Patient & Family Rights

Transitions Hospice Care’s intention is to protect and support the human and legal rights for all in its care.  These rights are:

  • Participation in hospice is voluntary and you may sever the relationship at any time.  Exercise your rights as a patient at any time.
  • Receive only the care and services to which you or your family have consented.  Receive effective pain management and symptom control for the conditions related to your terminal illness. Receive information about the services covered under the hospice benefit and receive information about the scope of services that hospice will provide and specific limitations on those services.
  • Receive care in a setting and manner that preserves your dignity, privacy and safety to the maximum extent possible.  
  • Receive care in a manner that neither physically nor emotionally abuses you and your needs will not be neglected and/or exploited.
  • Receive care free from the use of unnecessary restraints. Freedom from physical restraint through the use of medications unless they are prescribed by a doctor.
  • Refuse to participate in experimental research.
  • The right to have any grievances, concerns or complaints resolved promptly.  THC will ensure the patient and the family receive education in the availability and use of THC’s grievance procedure.  A patient will not be retaliated against (increasing charges, decreasing the services received, taking away privileges, abusive treatment, threatening language or forcing a patient to discontinue hospice care) should the patient exercise his or her right to complain about a violation of his or her rights.
  • Refuse any specific treatment without severing the relationship with hospice.
  • Have your own private attending physician as long as the physician agrees to abide by our policies and procedures.
  • Exercise your own religious beliefs as long as they are not in conflict with health and safety standards. Exclude religion from your treatment if you wish.
  • Have your family, legal guardian or other patient representative present during an inpatient stay unless the presence of such person poses a risk to you or someone else.
  • Participate in the development of the plan of care and any changes to that plan. You will be informed about and updated on changes in condition.
  • Have your medical and personal information classified as confidential. Approve or refuse the release of such information to an individual agency, except in the case of a transfer to another health care institution or agency, as required by law or third party payment contract.
  • Continue hospice care and not be discharged from hospice during periods of coordinated or hospice approved hospital admissions.
  • Request to be provided with a description of hospice services and levels of care to which you are entitled and any charges associated with such services.
  • Review upon request copies of any inspection report completed within two years of such request.
  • The right to determine life sustaining choices which includes resuscitative services. Patients have the right to Advance Directive options.
  • The right to receive appropriate care without regard for the ability to pay for such care.
  • The right to information in a method that is effective for you.
  • Hospice services are monitored for GA patients by the Department of Community Health.  The contact information is Georgia Department of Community Health, 2 Peachtree Street, NW, Atlanta, Georgia 30303.  Phone 800-878-6442.  web: For SC patients: hospice services are monitored by SCDHEC, Division of Health License at 2600 Bull Street, Columbia, SC, 29201. Phone 803-545-4370. Web: 
  • Your property will be treated with respect.
  • Have your family or guardian exercise your rights when it is determined you are no longer able to exercise your rights.
  • Have relationships with home care providers that are based on honesty.
  • Not be subjected to discrimination or reprisal for exercising any of your rights.
  • Be free from mistreatment, neglect or verbal, mental, sexual and physical abuse including injuries of unknown source and misappropriation of your property.
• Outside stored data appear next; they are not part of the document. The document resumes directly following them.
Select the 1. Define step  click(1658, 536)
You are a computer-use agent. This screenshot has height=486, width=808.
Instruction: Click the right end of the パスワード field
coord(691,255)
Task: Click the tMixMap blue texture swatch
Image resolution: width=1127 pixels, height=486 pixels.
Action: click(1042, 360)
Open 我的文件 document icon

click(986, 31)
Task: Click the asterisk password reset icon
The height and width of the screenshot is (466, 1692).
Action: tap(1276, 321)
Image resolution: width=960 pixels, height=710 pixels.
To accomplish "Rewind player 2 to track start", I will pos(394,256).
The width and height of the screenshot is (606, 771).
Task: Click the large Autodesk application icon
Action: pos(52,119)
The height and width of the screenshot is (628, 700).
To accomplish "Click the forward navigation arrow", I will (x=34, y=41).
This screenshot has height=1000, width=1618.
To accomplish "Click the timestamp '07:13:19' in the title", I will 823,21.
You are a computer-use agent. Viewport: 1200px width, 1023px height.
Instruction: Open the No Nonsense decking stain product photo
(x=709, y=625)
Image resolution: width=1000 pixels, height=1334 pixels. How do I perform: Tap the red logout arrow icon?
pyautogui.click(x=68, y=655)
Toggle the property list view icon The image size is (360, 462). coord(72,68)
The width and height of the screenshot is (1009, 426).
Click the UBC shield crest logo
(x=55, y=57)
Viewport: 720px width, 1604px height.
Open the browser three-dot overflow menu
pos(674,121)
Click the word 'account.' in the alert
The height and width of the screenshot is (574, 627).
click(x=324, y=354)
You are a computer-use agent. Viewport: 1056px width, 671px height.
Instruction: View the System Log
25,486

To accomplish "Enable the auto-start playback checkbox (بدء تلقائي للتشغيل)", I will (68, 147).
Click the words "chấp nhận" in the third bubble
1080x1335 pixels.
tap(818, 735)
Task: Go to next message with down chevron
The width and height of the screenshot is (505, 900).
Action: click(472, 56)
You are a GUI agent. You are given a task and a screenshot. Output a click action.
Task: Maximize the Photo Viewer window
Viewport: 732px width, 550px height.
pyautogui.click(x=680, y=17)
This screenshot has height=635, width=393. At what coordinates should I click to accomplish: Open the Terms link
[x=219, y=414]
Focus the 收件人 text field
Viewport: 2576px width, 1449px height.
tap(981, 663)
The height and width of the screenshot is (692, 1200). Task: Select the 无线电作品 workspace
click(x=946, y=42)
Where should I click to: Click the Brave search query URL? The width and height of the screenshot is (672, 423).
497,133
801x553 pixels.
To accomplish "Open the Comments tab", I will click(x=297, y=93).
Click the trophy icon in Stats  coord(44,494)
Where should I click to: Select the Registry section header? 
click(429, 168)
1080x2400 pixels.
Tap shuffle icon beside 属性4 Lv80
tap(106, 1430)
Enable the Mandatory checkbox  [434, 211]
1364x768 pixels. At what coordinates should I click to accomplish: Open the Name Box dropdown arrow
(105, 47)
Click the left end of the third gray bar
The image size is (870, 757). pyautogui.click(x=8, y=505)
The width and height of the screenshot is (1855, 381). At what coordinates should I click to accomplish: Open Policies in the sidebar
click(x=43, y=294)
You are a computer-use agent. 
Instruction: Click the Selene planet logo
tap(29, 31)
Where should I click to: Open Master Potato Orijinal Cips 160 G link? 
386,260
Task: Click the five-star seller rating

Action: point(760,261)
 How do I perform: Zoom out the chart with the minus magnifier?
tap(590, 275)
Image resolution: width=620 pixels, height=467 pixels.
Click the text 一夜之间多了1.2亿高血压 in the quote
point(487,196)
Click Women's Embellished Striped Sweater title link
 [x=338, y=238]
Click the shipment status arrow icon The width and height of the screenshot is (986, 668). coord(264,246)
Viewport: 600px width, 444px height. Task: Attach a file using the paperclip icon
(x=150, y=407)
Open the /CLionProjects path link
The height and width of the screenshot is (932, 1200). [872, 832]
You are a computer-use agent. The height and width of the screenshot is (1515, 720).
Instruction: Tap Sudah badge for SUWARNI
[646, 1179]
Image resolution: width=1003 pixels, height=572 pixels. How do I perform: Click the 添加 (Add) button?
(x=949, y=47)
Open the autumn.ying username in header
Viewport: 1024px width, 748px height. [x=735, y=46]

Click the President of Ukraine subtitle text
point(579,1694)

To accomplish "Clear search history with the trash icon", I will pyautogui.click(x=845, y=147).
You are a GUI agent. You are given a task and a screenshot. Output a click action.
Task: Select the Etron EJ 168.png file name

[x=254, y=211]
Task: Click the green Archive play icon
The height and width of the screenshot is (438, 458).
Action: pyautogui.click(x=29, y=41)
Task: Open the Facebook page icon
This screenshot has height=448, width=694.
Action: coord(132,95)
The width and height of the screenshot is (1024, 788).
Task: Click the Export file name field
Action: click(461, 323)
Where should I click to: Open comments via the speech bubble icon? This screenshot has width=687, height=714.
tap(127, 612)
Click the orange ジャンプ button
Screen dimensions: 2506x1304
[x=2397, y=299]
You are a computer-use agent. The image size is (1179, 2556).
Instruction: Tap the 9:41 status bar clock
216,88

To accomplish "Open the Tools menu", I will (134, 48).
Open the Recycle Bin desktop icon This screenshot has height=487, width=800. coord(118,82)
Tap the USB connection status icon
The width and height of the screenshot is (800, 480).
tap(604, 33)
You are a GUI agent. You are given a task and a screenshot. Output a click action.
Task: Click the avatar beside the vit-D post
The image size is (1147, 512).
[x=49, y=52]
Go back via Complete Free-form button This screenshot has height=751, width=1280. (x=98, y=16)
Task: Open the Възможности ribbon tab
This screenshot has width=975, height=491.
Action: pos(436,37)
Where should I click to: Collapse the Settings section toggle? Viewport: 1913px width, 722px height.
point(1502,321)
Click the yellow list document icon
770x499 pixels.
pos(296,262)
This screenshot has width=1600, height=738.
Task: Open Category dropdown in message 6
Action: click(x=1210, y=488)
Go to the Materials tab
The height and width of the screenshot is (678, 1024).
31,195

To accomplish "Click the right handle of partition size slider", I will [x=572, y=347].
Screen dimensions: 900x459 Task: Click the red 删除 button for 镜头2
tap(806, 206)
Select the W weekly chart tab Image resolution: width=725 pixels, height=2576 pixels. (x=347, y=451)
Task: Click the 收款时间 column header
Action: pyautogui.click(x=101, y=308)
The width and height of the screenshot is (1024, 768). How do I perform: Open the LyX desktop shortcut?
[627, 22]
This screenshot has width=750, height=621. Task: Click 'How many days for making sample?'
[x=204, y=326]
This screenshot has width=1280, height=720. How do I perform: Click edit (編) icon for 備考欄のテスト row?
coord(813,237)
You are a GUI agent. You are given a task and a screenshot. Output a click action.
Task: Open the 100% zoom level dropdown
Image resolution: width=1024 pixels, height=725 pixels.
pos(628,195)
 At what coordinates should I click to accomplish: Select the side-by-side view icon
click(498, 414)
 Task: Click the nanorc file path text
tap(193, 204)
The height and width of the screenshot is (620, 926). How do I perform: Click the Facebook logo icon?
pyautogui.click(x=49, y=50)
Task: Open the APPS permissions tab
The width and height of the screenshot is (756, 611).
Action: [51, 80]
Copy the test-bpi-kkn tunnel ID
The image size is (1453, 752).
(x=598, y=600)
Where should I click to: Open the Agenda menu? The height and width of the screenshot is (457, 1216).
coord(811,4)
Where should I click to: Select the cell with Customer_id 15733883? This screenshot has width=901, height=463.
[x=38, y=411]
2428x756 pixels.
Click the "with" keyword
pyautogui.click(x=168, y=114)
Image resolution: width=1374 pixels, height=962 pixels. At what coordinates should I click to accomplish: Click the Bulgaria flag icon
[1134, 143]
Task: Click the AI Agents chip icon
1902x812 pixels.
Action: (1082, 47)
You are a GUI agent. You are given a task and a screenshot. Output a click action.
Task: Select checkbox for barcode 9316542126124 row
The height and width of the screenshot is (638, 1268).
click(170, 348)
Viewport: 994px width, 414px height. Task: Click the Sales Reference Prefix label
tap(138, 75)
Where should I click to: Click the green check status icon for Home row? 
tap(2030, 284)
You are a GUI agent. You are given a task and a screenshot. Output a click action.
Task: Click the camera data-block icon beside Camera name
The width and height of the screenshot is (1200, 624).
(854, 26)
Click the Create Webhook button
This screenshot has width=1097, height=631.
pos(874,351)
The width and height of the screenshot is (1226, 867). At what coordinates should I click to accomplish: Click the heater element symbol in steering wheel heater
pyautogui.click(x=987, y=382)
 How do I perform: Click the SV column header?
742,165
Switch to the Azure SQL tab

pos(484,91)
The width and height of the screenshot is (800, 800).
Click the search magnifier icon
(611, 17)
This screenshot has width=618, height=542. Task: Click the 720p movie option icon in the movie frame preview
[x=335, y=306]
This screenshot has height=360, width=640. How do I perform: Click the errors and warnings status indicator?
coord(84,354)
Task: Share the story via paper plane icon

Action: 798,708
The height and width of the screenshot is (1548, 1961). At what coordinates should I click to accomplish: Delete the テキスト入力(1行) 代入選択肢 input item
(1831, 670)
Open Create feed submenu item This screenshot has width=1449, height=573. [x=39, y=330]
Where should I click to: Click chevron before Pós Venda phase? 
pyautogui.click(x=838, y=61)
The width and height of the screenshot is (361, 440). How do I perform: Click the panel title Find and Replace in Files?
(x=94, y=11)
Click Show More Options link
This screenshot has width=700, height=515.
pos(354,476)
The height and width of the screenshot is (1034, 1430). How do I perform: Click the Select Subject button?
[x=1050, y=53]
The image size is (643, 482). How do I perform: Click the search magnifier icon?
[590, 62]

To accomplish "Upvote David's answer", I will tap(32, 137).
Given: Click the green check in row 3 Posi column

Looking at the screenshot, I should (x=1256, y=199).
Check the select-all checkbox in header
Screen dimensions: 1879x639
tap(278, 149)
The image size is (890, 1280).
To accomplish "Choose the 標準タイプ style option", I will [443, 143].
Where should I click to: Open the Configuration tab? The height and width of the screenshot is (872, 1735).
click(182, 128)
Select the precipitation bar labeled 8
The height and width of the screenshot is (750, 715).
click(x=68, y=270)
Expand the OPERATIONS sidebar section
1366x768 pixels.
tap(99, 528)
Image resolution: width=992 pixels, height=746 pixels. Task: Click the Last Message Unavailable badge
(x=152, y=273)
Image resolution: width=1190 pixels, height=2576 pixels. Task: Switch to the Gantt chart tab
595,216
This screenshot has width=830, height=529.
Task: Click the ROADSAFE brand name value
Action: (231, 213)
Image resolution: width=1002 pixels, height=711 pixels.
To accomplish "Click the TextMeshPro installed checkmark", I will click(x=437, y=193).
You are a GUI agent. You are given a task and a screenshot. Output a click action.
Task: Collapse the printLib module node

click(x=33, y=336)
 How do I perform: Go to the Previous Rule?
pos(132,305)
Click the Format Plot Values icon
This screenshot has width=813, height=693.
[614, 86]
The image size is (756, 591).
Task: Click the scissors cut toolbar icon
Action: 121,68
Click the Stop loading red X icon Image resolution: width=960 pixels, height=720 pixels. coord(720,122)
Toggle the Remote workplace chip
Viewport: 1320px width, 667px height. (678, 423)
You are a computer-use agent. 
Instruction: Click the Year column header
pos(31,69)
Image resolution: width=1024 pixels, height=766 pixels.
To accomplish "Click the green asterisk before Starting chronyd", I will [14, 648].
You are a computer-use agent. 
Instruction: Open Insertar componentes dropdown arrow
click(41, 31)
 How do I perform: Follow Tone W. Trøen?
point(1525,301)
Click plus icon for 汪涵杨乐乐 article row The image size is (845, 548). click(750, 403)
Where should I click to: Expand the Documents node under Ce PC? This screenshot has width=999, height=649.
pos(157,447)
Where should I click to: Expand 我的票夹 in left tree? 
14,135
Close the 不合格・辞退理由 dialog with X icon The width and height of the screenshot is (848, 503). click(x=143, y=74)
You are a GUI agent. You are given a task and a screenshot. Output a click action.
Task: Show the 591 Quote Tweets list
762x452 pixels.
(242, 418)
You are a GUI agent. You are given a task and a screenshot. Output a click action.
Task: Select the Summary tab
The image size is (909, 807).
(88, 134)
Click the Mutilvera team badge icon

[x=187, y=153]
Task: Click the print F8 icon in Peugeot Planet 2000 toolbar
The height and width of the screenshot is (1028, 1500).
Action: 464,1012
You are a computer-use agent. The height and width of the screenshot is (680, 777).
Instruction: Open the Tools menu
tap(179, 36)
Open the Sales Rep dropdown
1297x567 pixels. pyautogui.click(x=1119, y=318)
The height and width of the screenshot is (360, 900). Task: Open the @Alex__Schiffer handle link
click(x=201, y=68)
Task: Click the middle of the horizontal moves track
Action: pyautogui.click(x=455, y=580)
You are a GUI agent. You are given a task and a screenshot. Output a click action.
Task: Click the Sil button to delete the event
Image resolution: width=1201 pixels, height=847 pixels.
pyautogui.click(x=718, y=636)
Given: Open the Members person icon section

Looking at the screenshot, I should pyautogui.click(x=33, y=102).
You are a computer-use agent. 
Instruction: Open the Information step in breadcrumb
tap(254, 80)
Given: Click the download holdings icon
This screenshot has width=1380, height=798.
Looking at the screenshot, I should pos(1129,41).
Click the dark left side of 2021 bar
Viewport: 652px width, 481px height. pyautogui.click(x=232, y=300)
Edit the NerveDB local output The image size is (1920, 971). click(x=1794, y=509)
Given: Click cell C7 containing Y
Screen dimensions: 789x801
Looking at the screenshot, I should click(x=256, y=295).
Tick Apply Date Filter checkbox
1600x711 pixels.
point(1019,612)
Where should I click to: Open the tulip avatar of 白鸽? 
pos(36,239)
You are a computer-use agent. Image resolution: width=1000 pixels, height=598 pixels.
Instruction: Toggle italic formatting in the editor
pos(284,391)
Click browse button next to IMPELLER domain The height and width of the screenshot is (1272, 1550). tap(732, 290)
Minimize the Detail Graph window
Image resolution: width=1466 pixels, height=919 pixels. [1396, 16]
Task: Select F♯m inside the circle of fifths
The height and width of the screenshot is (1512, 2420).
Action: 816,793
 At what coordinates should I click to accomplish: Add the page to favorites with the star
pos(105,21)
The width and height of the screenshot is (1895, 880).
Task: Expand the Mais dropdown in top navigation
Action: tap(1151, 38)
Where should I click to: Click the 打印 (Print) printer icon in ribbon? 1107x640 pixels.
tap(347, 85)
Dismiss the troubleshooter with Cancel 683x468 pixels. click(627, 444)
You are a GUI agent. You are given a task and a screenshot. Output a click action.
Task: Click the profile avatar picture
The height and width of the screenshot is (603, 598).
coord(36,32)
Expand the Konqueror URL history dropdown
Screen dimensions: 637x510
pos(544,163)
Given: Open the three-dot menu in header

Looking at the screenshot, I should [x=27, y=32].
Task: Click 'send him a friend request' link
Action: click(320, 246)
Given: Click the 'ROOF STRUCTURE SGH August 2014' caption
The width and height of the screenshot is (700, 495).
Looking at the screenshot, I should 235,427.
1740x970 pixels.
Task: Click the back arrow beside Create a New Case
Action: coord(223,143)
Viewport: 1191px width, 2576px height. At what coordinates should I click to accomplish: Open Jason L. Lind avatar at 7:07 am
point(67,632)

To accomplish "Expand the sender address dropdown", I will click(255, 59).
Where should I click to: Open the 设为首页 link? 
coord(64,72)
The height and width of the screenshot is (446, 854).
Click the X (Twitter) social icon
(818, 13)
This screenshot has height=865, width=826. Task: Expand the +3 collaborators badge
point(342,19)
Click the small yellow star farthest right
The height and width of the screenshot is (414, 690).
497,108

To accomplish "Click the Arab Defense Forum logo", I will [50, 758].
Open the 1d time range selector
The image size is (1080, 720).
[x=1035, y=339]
Transitions Hospice Care expects the patient and family to assume responsibility for the following:

  • Health History- patient/family will provide information about past illness, treatment, and medications.
  • Cooperation- patient/family will ask questions if directions and/or procedures are not well understood.
  • Communication- patient/family will inform hospice if there is a need to change a scheduled visit, if instructions are unclear, or if there is a change in the patient’s condition.
  • Care Plan- patient/family will participate in all aspects of care planning.
  • Financial- following complete explanation of financial implications of hospice care by a team member, patient/family is responsible for payment of any cost not covered by insurance carriers.
  • Language Barrier- patient/family will inform hospice if written or verbal information is not understood in English; hospice will make an effort to provide translation services in language identified by the patient and family.
  • Hospice staff cannot accept money or gifts from patients or family members.  You may give donations to the hospice.
  • After hours’ calls must be directed to your local hospice branch office number, which will then be dispatched through the answering service and routed to our on-call staff members.

To voice grievances and recommend changes in policies and services without coercion, discrimination, reprisals, or unreasonable interruptions of services you may write to the President/CEO of the Company at Transitions Hospice Care, PO Box 898, Cassville, GA 30123.